Let’s discover what an ijar
(Interface JAR) is and how it’s the magic sauce that makes Bazel so fast for Java.
Let’s consider a simple Makefile
program: main.o utils.o
$(CC) -o program main.o utils.o
main.o: main.c utils.h
$(CC) -c main.c
utils.o: utils.c utils.h
$(CC) -c utils.c
We’ve been taught to make use of header files, especially in C/C++ so that we can avoid recompilation as a form of early cutoff optimization.
☝️ If we change utils.c
solely, we do not have to recompile main.o
.
We can visualize this Makefile in the following graph.

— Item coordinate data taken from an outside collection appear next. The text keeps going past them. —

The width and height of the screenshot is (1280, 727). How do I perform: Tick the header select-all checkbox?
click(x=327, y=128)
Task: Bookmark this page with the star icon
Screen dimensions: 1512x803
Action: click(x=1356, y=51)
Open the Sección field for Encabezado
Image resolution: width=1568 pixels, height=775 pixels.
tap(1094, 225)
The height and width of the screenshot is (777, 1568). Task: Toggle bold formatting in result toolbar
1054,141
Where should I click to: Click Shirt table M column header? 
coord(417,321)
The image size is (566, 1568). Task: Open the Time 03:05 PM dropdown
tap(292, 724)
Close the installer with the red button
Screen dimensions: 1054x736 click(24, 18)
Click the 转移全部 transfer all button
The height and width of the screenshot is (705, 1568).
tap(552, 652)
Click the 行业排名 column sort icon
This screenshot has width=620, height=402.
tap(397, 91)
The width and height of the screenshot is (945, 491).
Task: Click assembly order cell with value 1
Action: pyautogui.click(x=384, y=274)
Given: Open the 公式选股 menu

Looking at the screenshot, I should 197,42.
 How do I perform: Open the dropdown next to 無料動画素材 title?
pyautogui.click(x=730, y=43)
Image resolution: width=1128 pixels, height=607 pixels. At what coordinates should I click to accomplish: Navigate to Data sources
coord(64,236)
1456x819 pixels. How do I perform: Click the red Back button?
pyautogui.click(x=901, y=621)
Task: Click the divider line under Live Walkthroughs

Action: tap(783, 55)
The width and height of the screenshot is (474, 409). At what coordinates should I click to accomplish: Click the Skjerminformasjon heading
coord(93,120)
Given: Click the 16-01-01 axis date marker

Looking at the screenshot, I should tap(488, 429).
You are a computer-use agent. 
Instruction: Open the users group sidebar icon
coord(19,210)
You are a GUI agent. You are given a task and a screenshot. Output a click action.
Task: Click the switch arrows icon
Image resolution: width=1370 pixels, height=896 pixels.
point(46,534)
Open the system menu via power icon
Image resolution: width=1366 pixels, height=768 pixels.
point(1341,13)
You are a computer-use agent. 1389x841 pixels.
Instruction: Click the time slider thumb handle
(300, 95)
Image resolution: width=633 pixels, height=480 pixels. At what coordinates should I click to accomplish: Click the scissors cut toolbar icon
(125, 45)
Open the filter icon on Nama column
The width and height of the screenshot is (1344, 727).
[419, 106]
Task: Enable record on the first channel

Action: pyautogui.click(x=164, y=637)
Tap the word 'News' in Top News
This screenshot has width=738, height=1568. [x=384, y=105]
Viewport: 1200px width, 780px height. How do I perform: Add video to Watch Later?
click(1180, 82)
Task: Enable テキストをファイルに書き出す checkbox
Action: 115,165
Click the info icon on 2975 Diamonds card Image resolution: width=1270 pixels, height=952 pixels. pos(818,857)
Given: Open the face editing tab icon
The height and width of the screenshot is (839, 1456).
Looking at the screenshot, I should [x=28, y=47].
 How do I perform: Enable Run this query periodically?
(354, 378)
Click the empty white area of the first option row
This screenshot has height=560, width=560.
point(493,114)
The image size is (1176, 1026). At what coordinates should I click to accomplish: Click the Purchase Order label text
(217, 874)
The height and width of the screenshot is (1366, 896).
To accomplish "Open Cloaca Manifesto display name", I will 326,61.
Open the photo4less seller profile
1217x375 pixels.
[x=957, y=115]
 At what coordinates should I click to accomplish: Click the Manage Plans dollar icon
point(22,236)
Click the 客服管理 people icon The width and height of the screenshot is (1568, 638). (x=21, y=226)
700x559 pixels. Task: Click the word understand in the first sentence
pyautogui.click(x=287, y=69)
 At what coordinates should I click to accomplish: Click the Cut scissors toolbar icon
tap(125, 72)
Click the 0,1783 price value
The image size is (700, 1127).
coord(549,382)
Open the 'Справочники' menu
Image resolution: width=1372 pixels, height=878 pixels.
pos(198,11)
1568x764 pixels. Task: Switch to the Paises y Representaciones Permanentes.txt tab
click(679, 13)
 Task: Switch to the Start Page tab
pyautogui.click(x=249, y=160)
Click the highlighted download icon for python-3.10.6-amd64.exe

Ok, great! What does this have to do with Java & Bazel ?
Well, let’s remember back to my previous post on reproducible outputs.
Bazel constructs a similar graph to determine when to do early cutoff optimization through the “Action Key”. Bazel computes a hash for each action, that takes dependencies for instance, and if the hash hasn’t changed it can memoize the work.
In Java-world, dependencies are expressed as JARs.
Wouldn’t private-only changes to a dependency (i.e. renaming a private variable) cause the Action Key HASH to change (since it produced a different JAR) ?
🤓 YES! That is why we need an ijar
!
ijar
is a tool found within the Bazel repository bazel/third_party/ijar.
You can build and run it fairly simple with Bazel
$ bazel run //third_party/ijar
Usage: ijar [-v] [--[no]strip_jar] [--target label label] [--injecting_rule_kind kind] x.jar [x_interface.j
ar>]
Creates an interface jar from the specified jar file.
It’s purpose is straightforward. The tool strips all non-public information from the JAR. For example, it throws away:
- Files whose name does not end in “.class”.
- All executable method code.
- All private methods and fields.
- All constants and attributes except the minimal set necessary to describe the class interface.
- All debugging information (LineNumberTable, SourceFile, LocalVariableTables attributes).
The end result is something in spirit to a C/C++ header file.
Let’s see it in practice. 🕵️
Let’s now create an incredibly simple JAR. It will have a single class file within it.
public class Banana {
public void peel() {
System.out.println("Peeling the banana...");
squish();
}
private void squish() {
System.out.println("Squish! The banana got squashed.");
}
}
We compile it like usual.
$ javac Banana.java
$ jar cf banana.jar Banana.class
When we run ijar
on it we get the hash e18e0ae82bdc4deb04f04aa
⚠️ I shortened the hashes to make them more legible.
$ bazel-bin/third_party/ijar/ijar banana.jar
$ sha256sum banana.jar
f813749013ea6aba2e00876 banana.jar
$ sha256sum banana-interface.jar
e18e0ae82bdc4deb04f04aa banana-interface.jar
Let’s now change the internals of the Banana class; let’s rename the method squish()
-> squash()
.
Let’s recompute the new sha256.
$ sha256sum banana.jar
9278282827ddb55c68eb370 banana.jar
$ sha256sum banana-interface.jar
e18e0ae82bdc4deb04f04aa banana-interface.jar
🤯 Although the hash of banana.jar had changed, we still get e18e0ae82bdc4deb04f04aa for the ijar.
We now the equivalent of a header file for Java code. 🙌
Bazel will use the ijar
when computing the Action Key hash in lieu of the JAR for the dependencies you may depend on; thus avoiding costly rebuilds when only private information changes within your dependency.
This is the amazing lesser known tool that makes Bazel super-powered 🦸 for JVM languages.